Frankfurt an der Oder ist kreisfreie Stadt und war Sitz der Verwaltung des Bezirks Frankfurt. Die Stadt hat eine Grundfläche von ca. 148 km2 und etwa 88.000 Einwohner. Die durch die Kommunalwahl vom 6. Mai dieses Jahres gewählten neuen Entscheidungsträger fanden eine Verwaltungsstruktur vor, die weniger funktionell als vielmehr institutionell am alten Staats- und Parteiapparat ausgerichtet war. Unter Mithilfe der Partnerstadt Heilbronn, unter Zugrundelegung der Empfehlungen der Kommunalen Gemeinschaftsstelle für Verwaltungsvereinfachung (KGSt) in Köln und der Auswertung von Erfahrungen anderer vergleichbarer Städte wurde begonnen, eine neue Verwaltungsstruktur zu entwerfen. Dabei erschwerte die alte Struktur mit ihrer aufgeblähten Bürokratie und vielen kommunal zugeordneten Einrichtungen und Betrieben die Entwicklung eines neuen Konzepts.

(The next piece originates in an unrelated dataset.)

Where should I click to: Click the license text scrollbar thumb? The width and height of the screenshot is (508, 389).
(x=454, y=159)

Das Ergebnis ist eine Organisationsstruktur mit acht Dezernaten und in der Folgezeit gebildeten Ämtern, Abteilungen und Sachgebieten, die den neuen Anforderungen gerecht werden soll. Ein Aufgabengliederungsplan, ein Geschäftsverteilungsplan sowie ein Stellenplan wurden entworfen bzw. befinden sich in Vorbereitung. Wichtig war die Frage der Rekrutierung von Mitarbeitern für die Kommunalverwaltung. Während die führenden Positionen in Form der Dezernenten und Amtsleiter in der Regel mit neuen Kräften besetzt wurden, sind unterhalb der Amtsleiterebene eine Vielzahl von Beschäftigten übernommen worden, damit eine kontinuierliche Aufgabenerfüllung gewährleistet blieb. Qualifizierungsmaßnahmen - wie Mitarbeiterschulungen, Seminare politischer Bildungsinstitutionen und Lehrgänge - sollen die Beschäftigten auf die neuen Aufgaben vorbereiten.

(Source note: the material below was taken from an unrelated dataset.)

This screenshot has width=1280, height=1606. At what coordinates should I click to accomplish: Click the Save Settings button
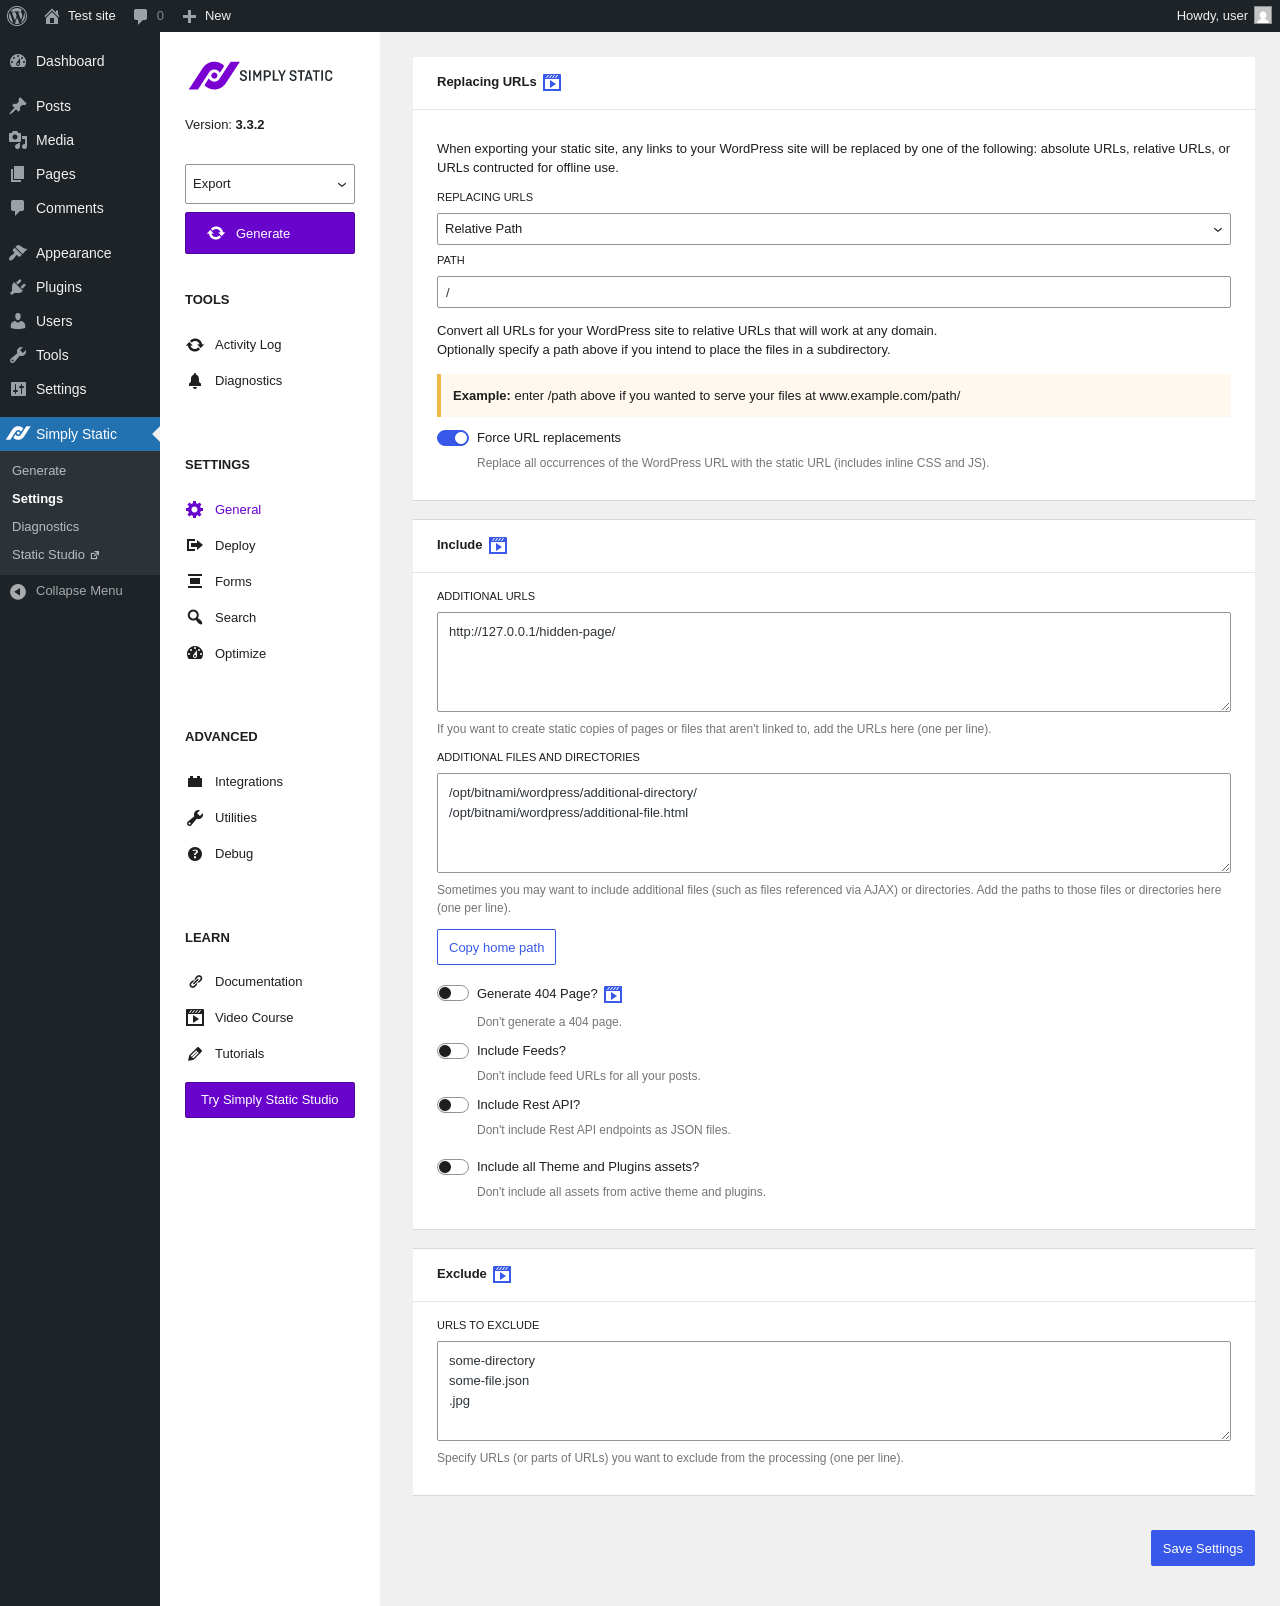pos(1203,1548)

Die Zahl der Mitarbeiter der Stadtverwaltung beläuft sich augenblicklich auf etwa vierhundert, was im Vergleich zu bundesdeutschen Städten gleicher Größenordnung unterdurchschnittlich sein dürfte. Im Zuge der durch die Länderparlamente in Zukunft erfolgenden Aufgabenzuweisungen und der Vielzahl der notwendigerweise bereitzustellenden kommunalen Leistungen wird sich die Beschäftigtenzahl aber sicherlich sukzessiv erhöhen. Gleichwohl ist dies aber nur möglich, wenn die Finanzierungsengpässe der Gemeinden und Städte in der ehemaligen DDR in mittelfristiger Perspektive überwunden werden können.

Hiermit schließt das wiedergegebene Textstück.